IIRC there was a problem with the encoding differences this is why I ended
up with the whole encoding.
> Though :win-ansi-encoding gets better results for installed fonts that are
> not embedded, but basing a custom encoding on it via /BaseEncoding
> completely fails for embedded Type1 fonts!
>
> Hence the question: can we do with *default-encoding* as the default value
> of the encoding parameter of get-font? It seems that get-font should not
> provide any default for it. Instead, if it is null, the
> extract-font-metrics-encoding tries to extract it from the font metrics.
> IMHO, extract-font-metrics-encoding should be enhanced to convert
> EncodingScheme "AdobeStandardEncoding" to :standard-encoding and the like.
> Adding a encoding parameter the read-afm-file function that is to be used
as
> a substitution of "FontSpecific" EncodingScheme in is also a choice.
I will look at this in more details.
> 4. PDF Dictionaries
>
> I suggest the following generic function to create dictionaries in a more
> regular way:
> (defgeneric make-dictionary (thing &key &allow-other-keys))
ok
> For dictionary property names, I would recommend using symbols like
> | /Length| or keywords with corresponding string set as properties, e.g.:
>
> (setf (get :length 'pdf:namestring) "/Length")
> (defmethod write-object ((obj keyword) &optional root-level)
> (declare (ignorable root-level))
> (write-string (or (get obj 'pdf:namestring) (symbol-name obj))
> *pdf-stream*))
>
> Strings are quite enough for the time being (generation), but could lead
to
> excessive memory consumption and performance degradation for more complex
tasks:
> parsing and editing.
When you parse a pdf file, the major amount of data is in the streams, not
in the dictionaries.
So why not?

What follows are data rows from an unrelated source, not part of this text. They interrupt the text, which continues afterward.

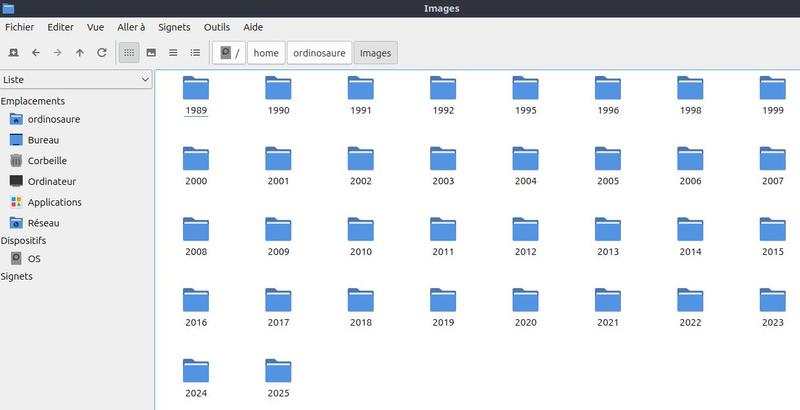Select Applications in the sidebar

54,202
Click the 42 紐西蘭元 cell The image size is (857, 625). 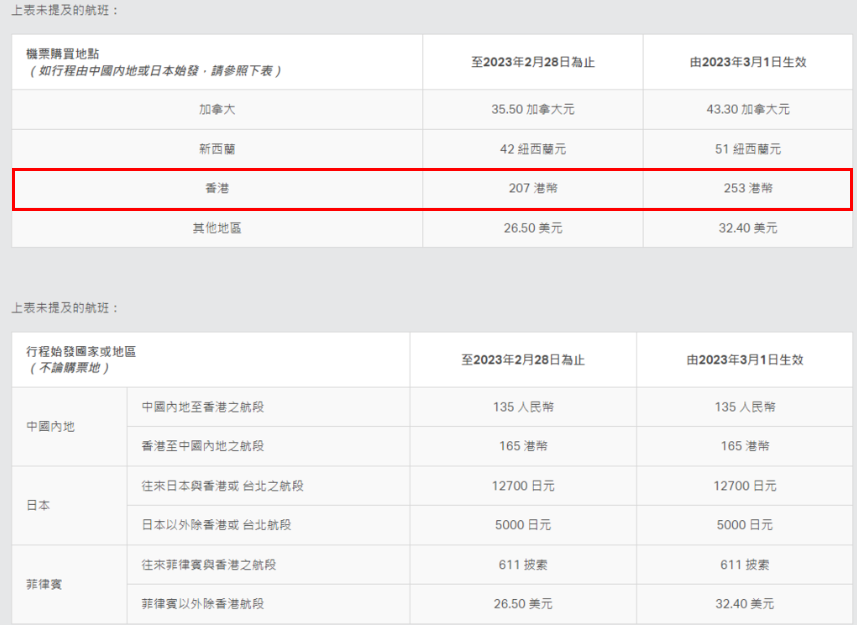(x=532, y=149)
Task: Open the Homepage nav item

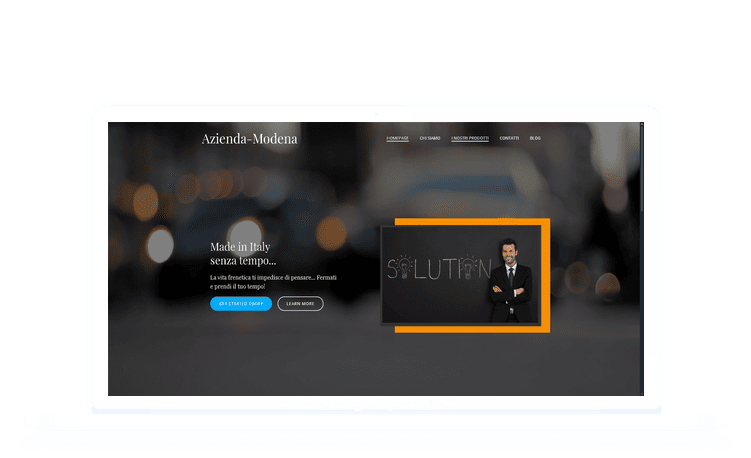Action: pyautogui.click(x=397, y=138)
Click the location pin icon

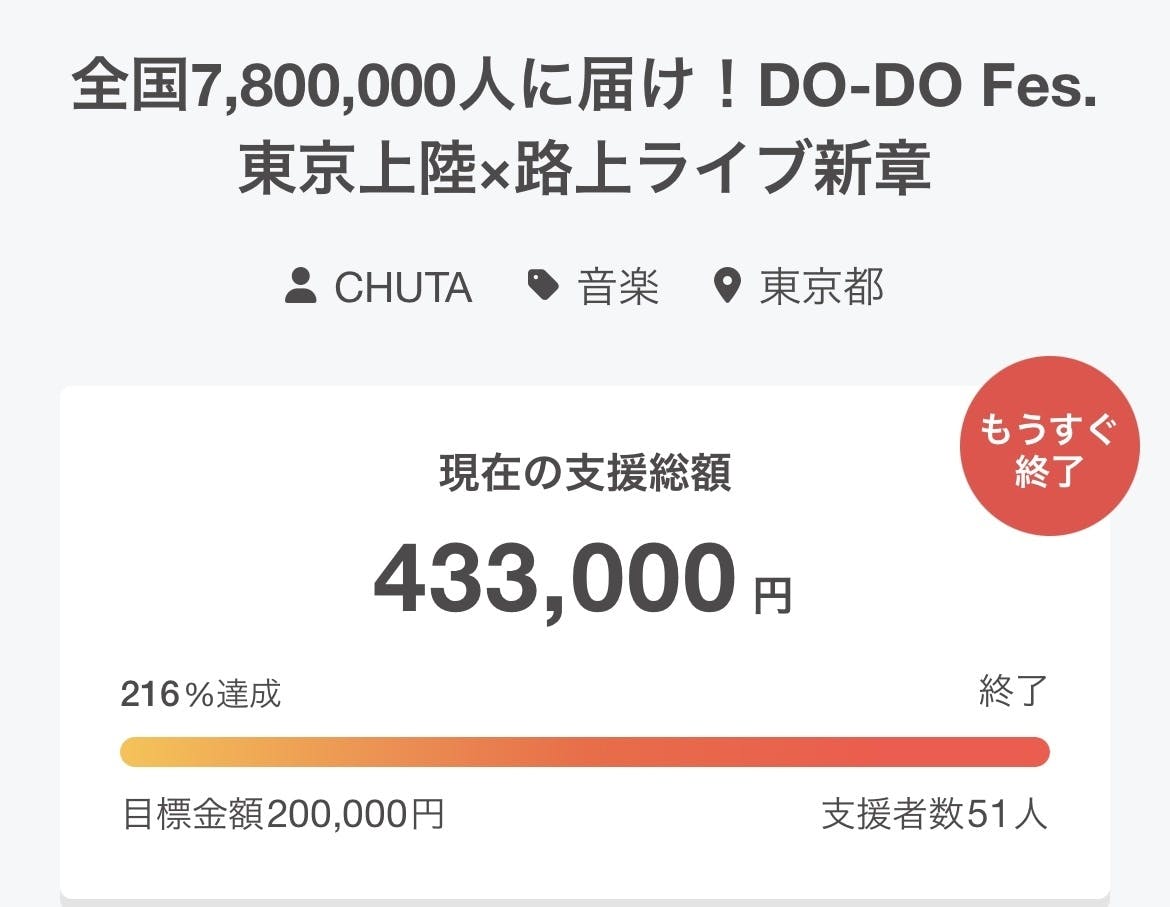click(727, 288)
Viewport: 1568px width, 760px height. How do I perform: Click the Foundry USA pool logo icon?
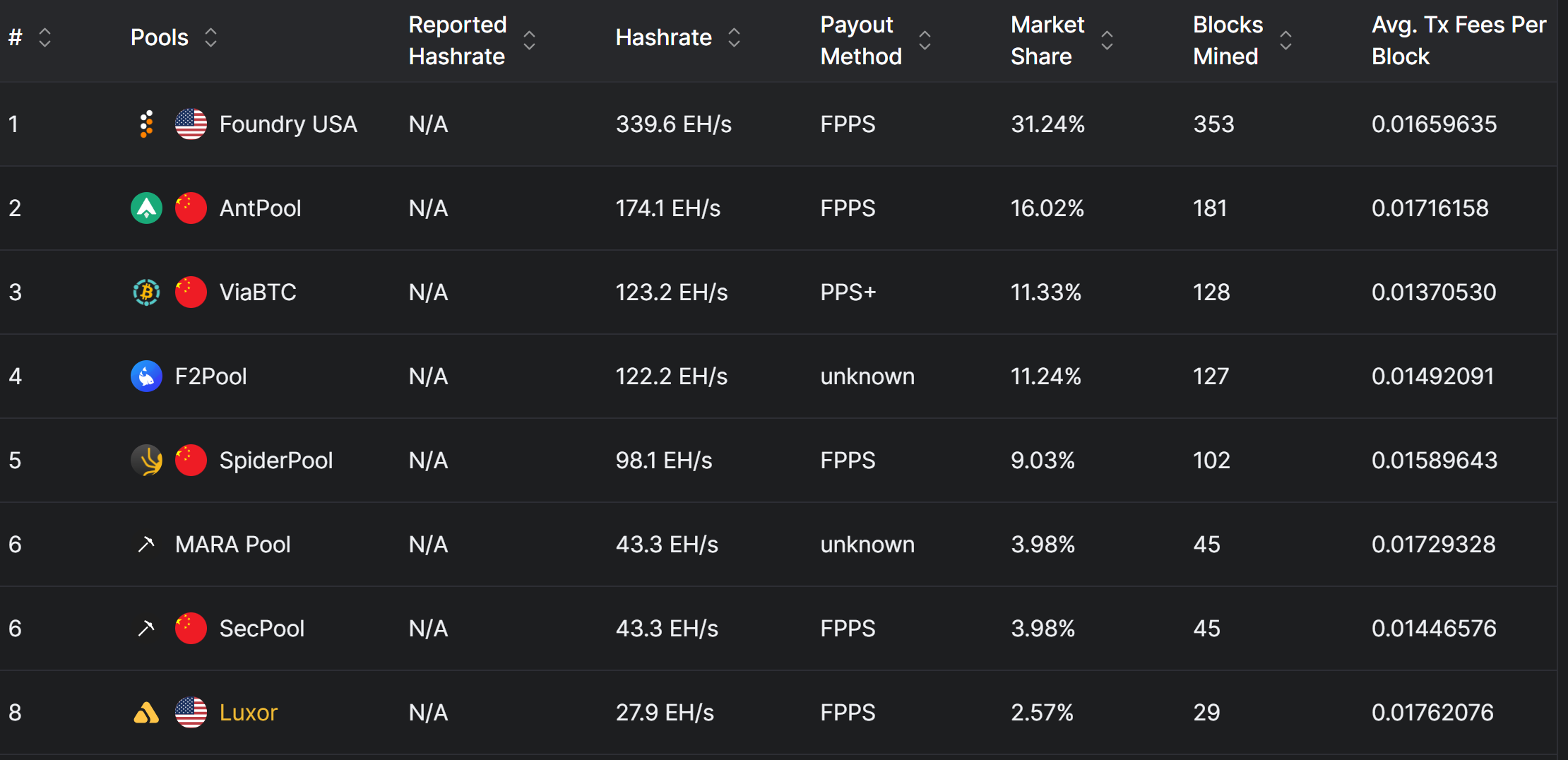(146, 124)
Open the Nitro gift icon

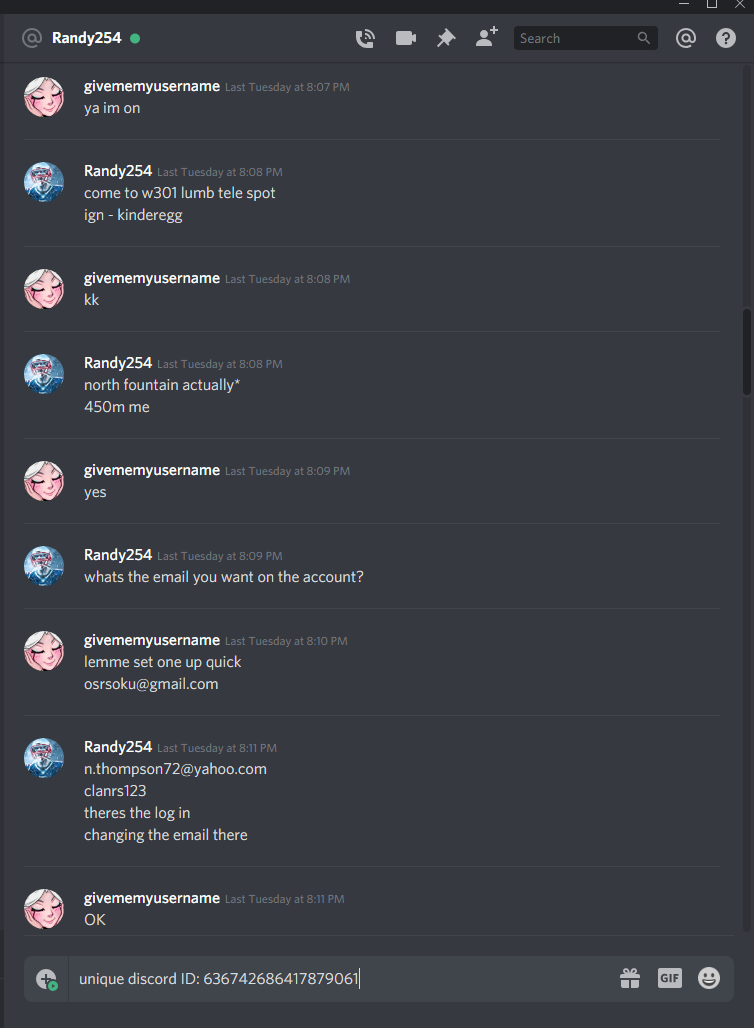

But there are a lot of more important points to improve from a
performance point of view. (I have some ideas if you want... ;-)
> 5. Code Restructure
>
> 5.1. (defclass pdf-stream (dictionary)
> (...(no-compression :accessor no-compression
> :initarg :no-compression :initform nil)))
>
> I would rename the no-compression slot to 'compression' and assign a
decode
> filter designator to it, e.g. |Flate|, t (equivalent to |Flate|), or
other.
OK but there are no other compression scheme for now. (in cl-pdf)
> 5.2. Slightly misnomers
> find-font-object
> find-encoding-object
> find-gstate-object
> I would prefer find-or-make- or ensure- (more CLOS-like).
Yes. I also like ensure.
> 6. My Test Environment
>
> I have tested all the examples listed in the /examples directory on LWW
4.3
> and they seemed to work fine. I neither included init.lisp nor zlib.lisp
nor
> t3-fonts in my test environment, nor asdf installation. Instead, I used LW
> defsys augmented by zliw-lw.lisp and di-contrib.lisp.
A good test is to run the cl-typesetting example. ;-)
An even better test test would be to add a Russian paragraph to the
cl-typesetting example.
> BTW I ran into a useful resource, http://www.fpdf.org/
> These guys make the same thing in Perl, expose source code, and provide
some
> useful hints in the forum.
Interesting I will have a look.
Thanks for all these improvements!
I will merge most of them ASAP. Some others would require testing on other
implementations and/or OS before I include them.